THE TASK: Word for word, transcribe every line below.

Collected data
^^^^

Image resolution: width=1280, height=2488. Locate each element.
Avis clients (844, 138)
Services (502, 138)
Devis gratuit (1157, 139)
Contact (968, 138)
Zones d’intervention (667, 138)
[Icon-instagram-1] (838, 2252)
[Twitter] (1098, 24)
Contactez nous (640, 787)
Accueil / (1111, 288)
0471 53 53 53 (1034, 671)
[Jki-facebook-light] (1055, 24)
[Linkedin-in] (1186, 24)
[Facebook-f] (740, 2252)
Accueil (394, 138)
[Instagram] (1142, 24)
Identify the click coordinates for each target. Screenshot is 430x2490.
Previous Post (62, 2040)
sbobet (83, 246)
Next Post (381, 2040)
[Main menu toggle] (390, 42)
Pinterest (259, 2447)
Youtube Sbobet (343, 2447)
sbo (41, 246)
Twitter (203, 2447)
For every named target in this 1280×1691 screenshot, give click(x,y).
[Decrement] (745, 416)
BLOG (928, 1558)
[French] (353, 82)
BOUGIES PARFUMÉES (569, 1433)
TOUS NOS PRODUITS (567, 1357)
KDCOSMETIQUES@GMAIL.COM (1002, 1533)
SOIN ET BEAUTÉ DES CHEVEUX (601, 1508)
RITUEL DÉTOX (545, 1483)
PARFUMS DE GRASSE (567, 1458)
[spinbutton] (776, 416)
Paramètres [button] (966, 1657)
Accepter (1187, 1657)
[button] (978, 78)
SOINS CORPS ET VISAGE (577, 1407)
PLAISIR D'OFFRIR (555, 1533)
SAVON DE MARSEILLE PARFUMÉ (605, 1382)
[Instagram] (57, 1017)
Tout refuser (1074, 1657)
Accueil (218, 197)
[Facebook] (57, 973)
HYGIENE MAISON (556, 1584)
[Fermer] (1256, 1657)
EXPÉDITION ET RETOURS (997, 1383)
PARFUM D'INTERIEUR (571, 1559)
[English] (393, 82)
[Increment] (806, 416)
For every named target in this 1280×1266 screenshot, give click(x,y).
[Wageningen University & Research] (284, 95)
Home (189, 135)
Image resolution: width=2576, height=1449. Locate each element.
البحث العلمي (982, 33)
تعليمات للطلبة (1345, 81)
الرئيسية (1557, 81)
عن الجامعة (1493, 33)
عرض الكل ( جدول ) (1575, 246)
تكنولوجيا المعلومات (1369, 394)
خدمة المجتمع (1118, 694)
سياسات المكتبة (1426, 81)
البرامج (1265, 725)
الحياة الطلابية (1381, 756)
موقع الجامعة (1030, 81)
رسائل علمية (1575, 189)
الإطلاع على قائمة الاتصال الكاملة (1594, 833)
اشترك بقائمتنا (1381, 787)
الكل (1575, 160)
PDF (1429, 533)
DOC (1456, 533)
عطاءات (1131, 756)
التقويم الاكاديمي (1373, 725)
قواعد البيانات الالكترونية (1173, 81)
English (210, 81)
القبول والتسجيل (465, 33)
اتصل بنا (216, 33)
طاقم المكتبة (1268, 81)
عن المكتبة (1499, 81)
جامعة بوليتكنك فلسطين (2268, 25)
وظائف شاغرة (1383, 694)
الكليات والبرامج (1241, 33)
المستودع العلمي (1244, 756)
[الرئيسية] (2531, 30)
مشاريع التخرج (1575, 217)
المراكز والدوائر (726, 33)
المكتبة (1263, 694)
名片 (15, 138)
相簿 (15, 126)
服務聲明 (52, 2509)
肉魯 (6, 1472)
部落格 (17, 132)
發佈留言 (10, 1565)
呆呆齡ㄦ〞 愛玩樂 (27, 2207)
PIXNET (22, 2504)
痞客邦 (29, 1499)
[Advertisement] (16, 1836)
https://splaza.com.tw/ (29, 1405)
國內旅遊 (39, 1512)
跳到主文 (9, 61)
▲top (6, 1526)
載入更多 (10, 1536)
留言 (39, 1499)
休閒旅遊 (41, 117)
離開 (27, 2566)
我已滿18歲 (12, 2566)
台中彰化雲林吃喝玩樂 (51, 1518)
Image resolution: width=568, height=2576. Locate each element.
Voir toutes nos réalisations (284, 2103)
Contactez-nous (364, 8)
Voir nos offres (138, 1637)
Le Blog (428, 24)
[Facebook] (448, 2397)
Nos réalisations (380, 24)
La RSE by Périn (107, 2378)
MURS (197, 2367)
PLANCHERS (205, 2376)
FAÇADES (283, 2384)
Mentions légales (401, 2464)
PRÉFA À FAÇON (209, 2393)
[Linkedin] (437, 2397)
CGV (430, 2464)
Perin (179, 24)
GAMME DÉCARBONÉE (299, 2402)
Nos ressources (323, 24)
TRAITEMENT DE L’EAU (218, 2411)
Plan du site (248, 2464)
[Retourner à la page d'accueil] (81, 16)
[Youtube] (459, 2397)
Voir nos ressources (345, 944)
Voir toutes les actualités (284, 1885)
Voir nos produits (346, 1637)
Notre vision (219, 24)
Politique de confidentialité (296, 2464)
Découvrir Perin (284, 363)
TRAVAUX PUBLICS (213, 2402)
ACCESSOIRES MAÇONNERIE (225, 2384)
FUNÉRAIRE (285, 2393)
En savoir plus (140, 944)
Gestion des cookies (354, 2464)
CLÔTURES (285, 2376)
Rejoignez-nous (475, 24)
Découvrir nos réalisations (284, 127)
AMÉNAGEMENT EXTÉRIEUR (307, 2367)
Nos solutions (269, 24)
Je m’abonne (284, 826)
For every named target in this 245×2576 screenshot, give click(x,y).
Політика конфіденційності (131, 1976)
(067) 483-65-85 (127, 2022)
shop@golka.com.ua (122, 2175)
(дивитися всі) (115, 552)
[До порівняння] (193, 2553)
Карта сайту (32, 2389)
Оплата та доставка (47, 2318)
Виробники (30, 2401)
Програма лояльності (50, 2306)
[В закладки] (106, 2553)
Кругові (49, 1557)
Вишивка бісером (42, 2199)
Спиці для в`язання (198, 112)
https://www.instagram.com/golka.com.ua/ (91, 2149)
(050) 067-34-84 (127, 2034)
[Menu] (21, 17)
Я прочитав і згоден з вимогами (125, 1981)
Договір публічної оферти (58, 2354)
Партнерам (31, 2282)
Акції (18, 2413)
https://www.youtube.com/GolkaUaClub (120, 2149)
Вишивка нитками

^^^^

SOLUTION:
Image resolution: width=1280, height=2488. Locate each element.
Avis clients (844, 138)
Services (502, 138)
Devis gratuit (1157, 139)
Contact (968, 138)
Zones d’intervention (667, 138)
[Icon-instagram-1] (838, 2252)
[Twitter] (1098, 24)
Contactez nous (640, 787)
Accueil / (1111, 288)
0471 53 53 53 (1034, 671)
[Jki-facebook-light] (1055, 24)
[Linkedin-in] (1186, 24)
[Facebook-f] (740, 2252)
Accueil (394, 138)
[Instagram] (1142, 24)
Identify the click coordinates for each target. Screenshot is 430x2490.
Previous Post (62, 2040)
sbobet (83, 246)
Next Post (381, 2040)
[Main menu toggle] (390, 42)
Pinterest (259, 2447)
Youtube Sbobet (343, 2447)
sbo (41, 246)
Twitter (203, 2447)
For every named target in this 1280×1691 screenshot, give click(x,y).
[Decrement] (745, 416)
BLOG (928, 1558)
[French] (353, 82)
BOUGIES PARFUMÉES (569, 1433)
TOUS NOS PRODUITS (567, 1357)
KDCOSMETIQUES@GMAIL.COM (1002, 1533)
SOIN ET BEAUTÉ DES CHEVEUX (601, 1508)
RITUEL DÉTOX (545, 1483)
PARFUMS DE GRASSE (567, 1458)
[spinbutton] (776, 416)
Paramètres [button] (966, 1657)
Accepter (1187, 1657)
[button] (978, 78)
SOINS CORPS ET VISAGE (577, 1407)
PLAISIR D'OFFRIR (555, 1533)
SAVON DE MARSEILLE PARFUMÉ (605, 1382)
[Instagram] (57, 1017)
Tout refuser (1074, 1657)
Accueil (218, 197)
[Facebook] (57, 973)
HYGIENE MAISON (556, 1584)
[Fermer] (1256, 1657)
EXPÉDITION ET RETOURS (997, 1383)
PARFUM D'INTERIEUR (571, 1559)
[English] (393, 82)
[Increment] (806, 416)
For every named target in this 1280×1266 screenshot, give click(x,y).
[Wageningen University & Research] (284, 95)
Home (189, 135)
Image resolution: width=2576, height=1449. Locate each element.
البحث العلمي (982, 33)
تعليمات للطلبة (1345, 81)
الرئيسية (1557, 81)
عن الجامعة (1493, 33)
عرض الكل ( جدول ) (1575, 246)
تكنولوجيا المعلومات (1369, 394)
خدمة المجتمع (1118, 694)
سياسات المكتبة (1426, 81)
البرامج (1265, 725)
الحياة الطلابية (1381, 756)
موقع الجامعة (1030, 81)
رسائل علمية (1575, 189)
الإطلاع على قائمة الاتصال الكاملة (1594, 833)
اشترك بقائمتنا (1381, 787)
الكل (1575, 160)
PDF (1429, 533)
DOC (1456, 533)
عطاءات (1131, 756)
التقويم الاكاديمي (1373, 725)
قواعد البيانات الالكترونية (1173, 81)
English (210, 81)
القبول والتسجيل (465, 33)
اتصل بنا (216, 33)
طاقم المكتبة (1268, 81)
عن المكتبة (1499, 81)
جامعة بوليتكنك فلسطين (2268, 25)
وظائف شاغرة (1383, 694)
الكليات والبرامج (1241, 33)
المستودع العلمي (1244, 756)
[الرئيسية] (2531, 30)
مشاريع التخرج (1575, 217)
المراكز والدوائر (726, 33)
المكتبة (1263, 694)
名片 (15, 138)
相簿 (15, 126)
服務聲明 (52, 2509)
肉魯 (6, 1472)
部落格 (17, 132)
發佈留言 (10, 1565)
呆呆齡ㄦ〞 愛玩樂 (27, 2207)
PIXNET (22, 2504)
痞客邦 (29, 1499)
[Advertisement] (16, 1836)
https://splaza.com.tw/ (29, 1405)
國內旅遊 (39, 1512)
跳到主文 (9, 61)
▲top (6, 1526)
載入更多 (10, 1536)
留言 (39, 1499)
休閒旅遊 (41, 117)
離開 (27, 2566)
我已滿18歲 (12, 2566)
台中彰化雲林吃喝玩樂 (51, 1518)
Image resolution: width=568, height=2576. Locate each element.
Voir toutes nos réalisations (284, 2103)
Contactez-nous (364, 8)
Voir nos offres (138, 1637)
Le Blog (428, 24)
[Facebook] (448, 2397)
Nos réalisations (380, 24)
La RSE by Périn (107, 2378)
MURS (197, 2367)
PLANCHERS (205, 2376)
FAÇADES (283, 2384)
Mentions légales (401, 2464)
PRÉFA À FAÇON (209, 2393)
[Linkedin] (437, 2397)
CGV (430, 2464)
Perin (179, 24)
GAMME DÉCARBONÉE (299, 2402)
Nos ressources (323, 24)
TRAITEMENT DE L’EAU (218, 2411)
Plan du site (248, 2464)
[Retourner à la page d'accueil] (81, 16)
[Youtube] (459, 2397)
Voir nos ressources (345, 944)
Voir toutes les actualités (284, 1885)
Voir nos produits (346, 1637)
Notre vision (219, 24)
Politique de confidentialité (296, 2464)
Découvrir Perin (284, 363)
TRAVAUX PUBLICS (213, 2402)
ACCESSOIRES MAÇONNERIE (225, 2384)
FUNÉRAIRE (285, 2393)
En savoir plus (140, 944)
Gestion des cookies (354, 2464)
CLÔTURES (285, 2376)
Rejoignez-nous (475, 24)
Découvrir nos réalisations (284, 127)
AMÉNAGEMENT EXTÉRIEUR (307, 2367)
Nos solutions (269, 24)
Je m’abonne (284, 826)
For every named target in this 245×2576 screenshot, give click(x,y).
Політика конфіденційності (131, 1976)
(067) 483-65-85 (127, 2022)
shop@golka.com.ua (122, 2175)
(дивитися всі) (115, 552)
[До порівняння] (193, 2553)
Карта сайту (32, 2389)
Оплата та доставка (47, 2318)
Виробники (30, 2401)
Програма лояльності (50, 2306)
[В закладки] (106, 2553)
Кругові (49, 1557)
Вишивка бісером (42, 2199)
Спиці для в`язання (198, 112)
https://www.instagram.com/golka.com.ua/ (91, 2149)
(050) 067-34-84 (127, 2034)
[Menu] (21, 17)
Я прочитав і згоден з вимогами (125, 1981)
Договір публічної оферти (58, 2354)
Партнерам (31, 2282)
Акції (18, 2413)
https://www.youtube.com/GolkaUaClub (120, 2149)
Вишивка нитками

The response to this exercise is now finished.